--- Record set Enclosed Below ---

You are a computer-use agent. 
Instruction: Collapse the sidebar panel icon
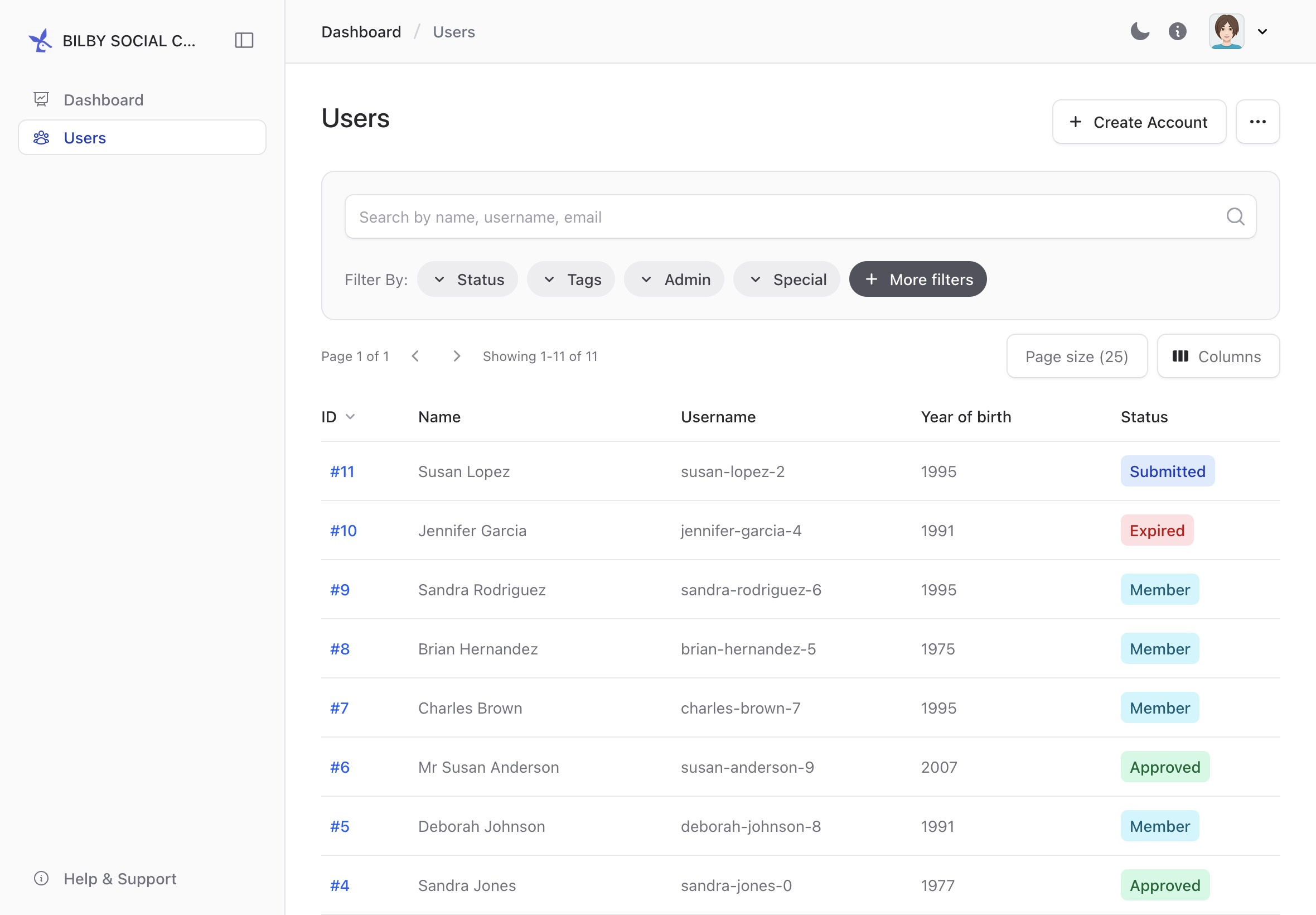tap(244, 40)
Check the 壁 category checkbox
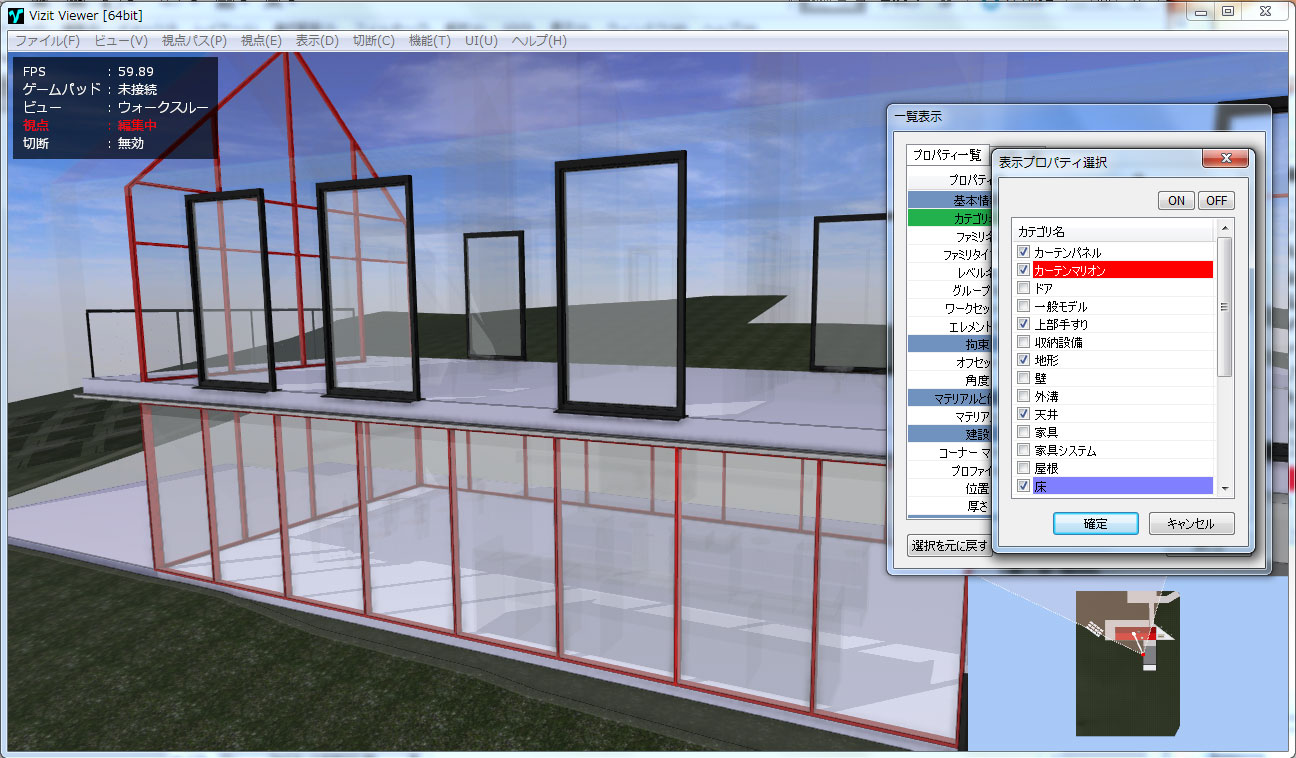 [x=1023, y=378]
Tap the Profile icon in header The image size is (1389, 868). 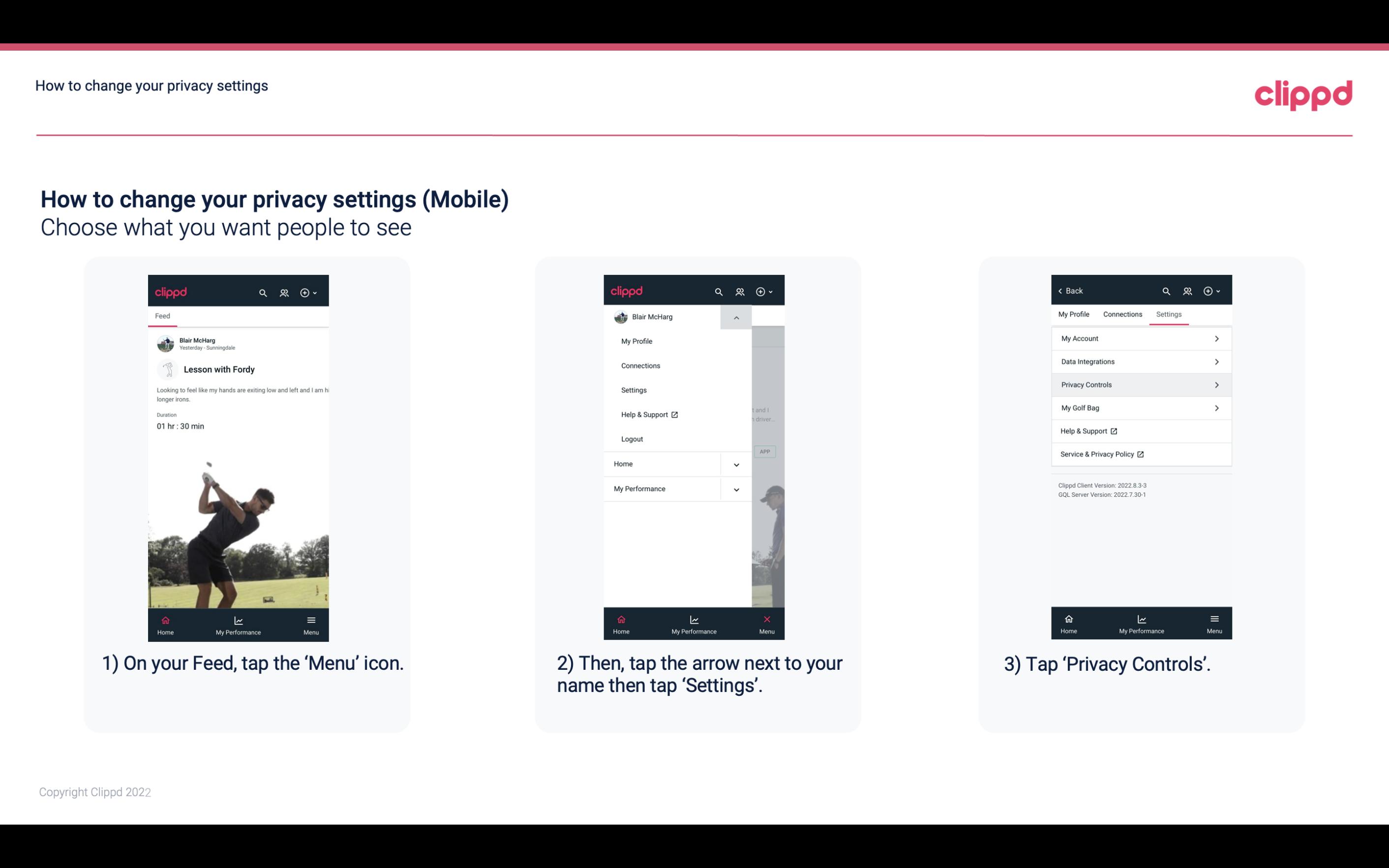click(x=284, y=291)
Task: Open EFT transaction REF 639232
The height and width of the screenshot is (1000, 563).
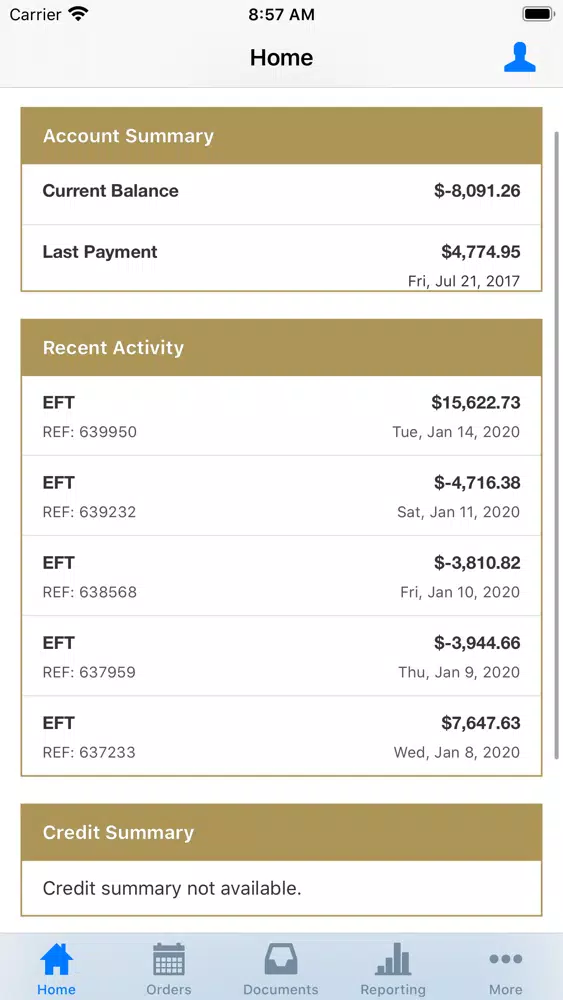Action: [x=281, y=496]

--- End of Enclosed Record set ---

Every line from the one containing "Task: Open EFT transaction REF 639232" through the last line of the data, both included, is to be repeated exactly; the pictures are to be left out.

Task: Open EFT transaction REF 639232
The height and width of the screenshot is (1000, 563).
Action: [x=281, y=496]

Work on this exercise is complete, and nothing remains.